- [GIVEN ENTRIES]:
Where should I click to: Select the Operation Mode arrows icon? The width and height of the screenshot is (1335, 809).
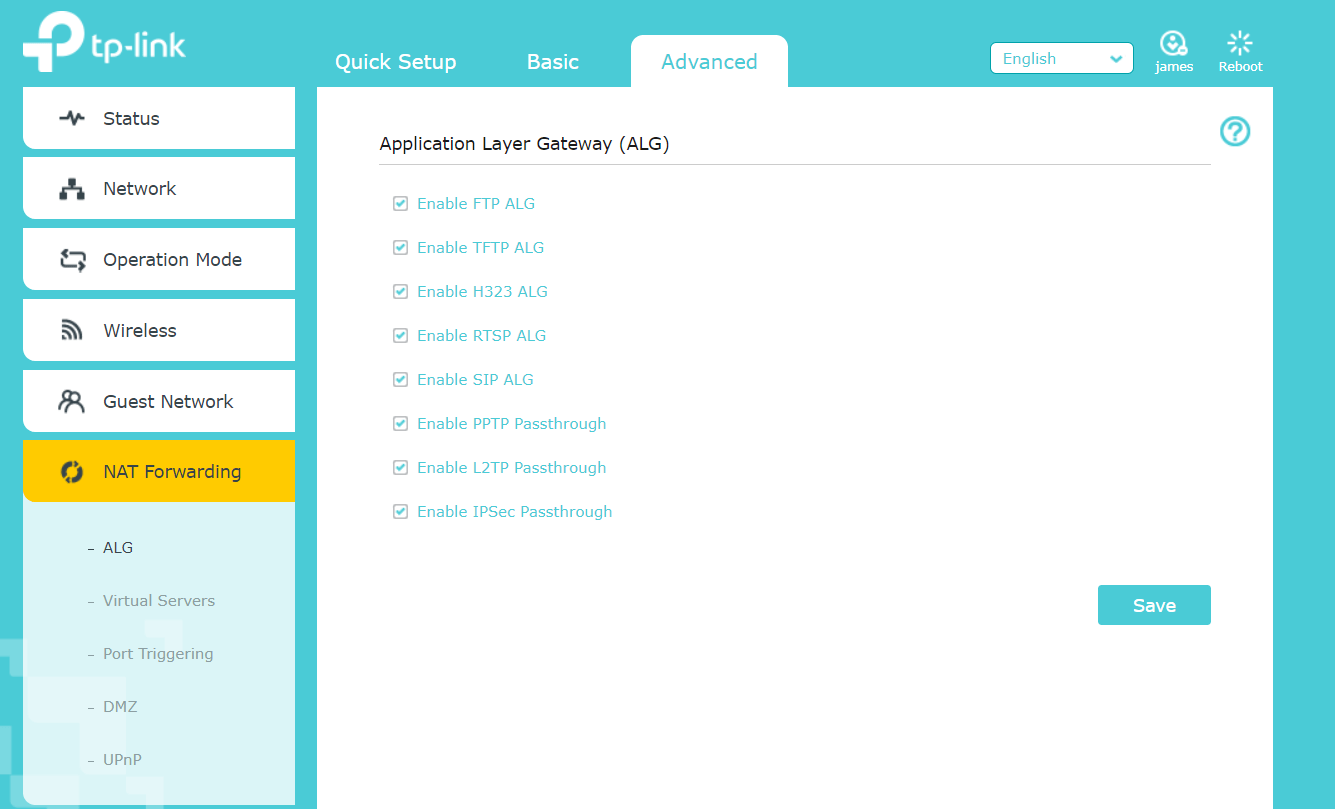pyautogui.click(x=72, y=260)
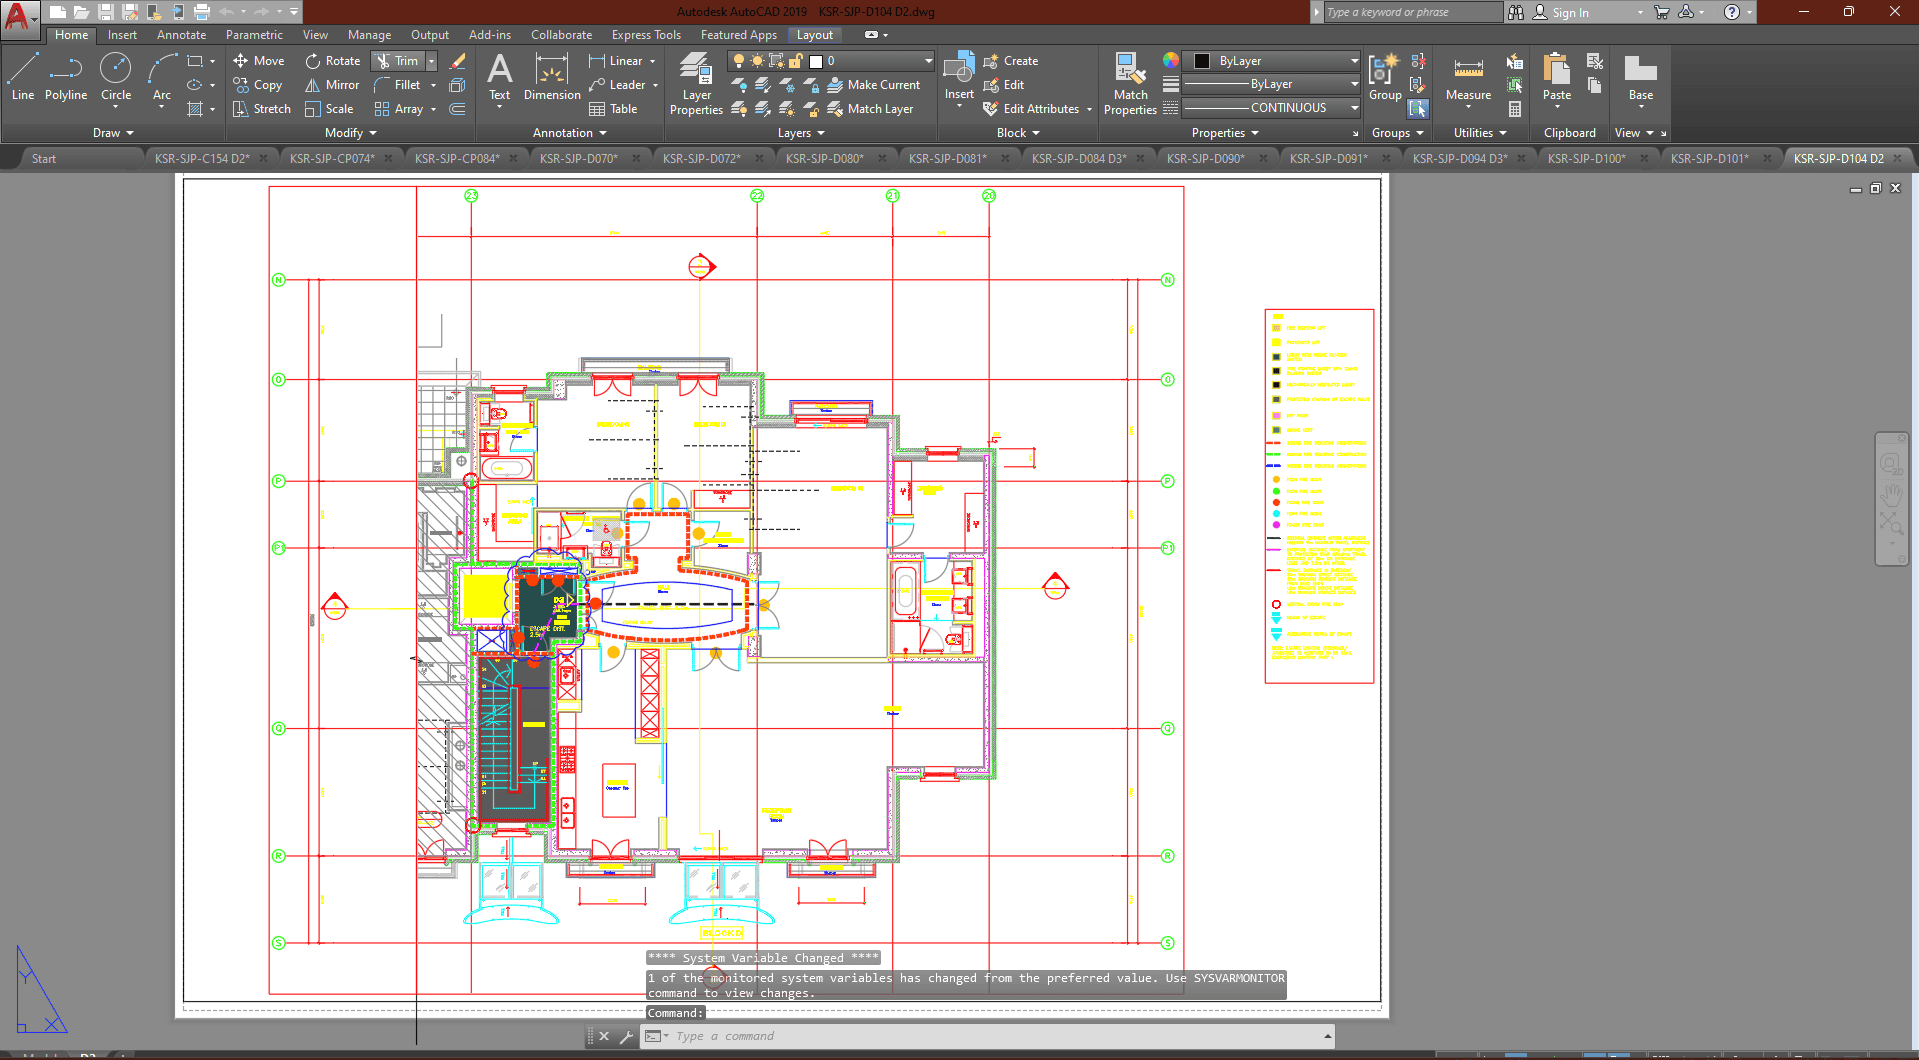Switch to KSR-SJP-D080 drawing tab
Screen dimensions: 1919x1060
(824, 158)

- [YOUR TASK]:
The records are to be retyped in full and exactly, with no image carried over.

- [EXERCISE SOLUTION]:
Where should I click to: Select the Operation Mode arrows icon? The width and height of the screenshot is (1335, 809).
pyautogui.click(x=72, y=260)
Switch to KSR-SJP-D080 drawing tab
Screen dimensions: 1919x1060
(824, 158)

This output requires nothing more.